Content starts

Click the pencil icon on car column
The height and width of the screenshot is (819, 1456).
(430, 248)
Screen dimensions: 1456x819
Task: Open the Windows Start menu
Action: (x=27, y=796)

Content ends

## [Instructions to follow]
Would you please reproduce all of the lines above exactly?

## [Answer to this problem]
Click the pencil icon on car column
The height and width of the screenshot is (819, 1456).
(430, 248)
Screen dimensions: 1456x819
Task: Open the Windows Start menu
Action: (x=27, y=796)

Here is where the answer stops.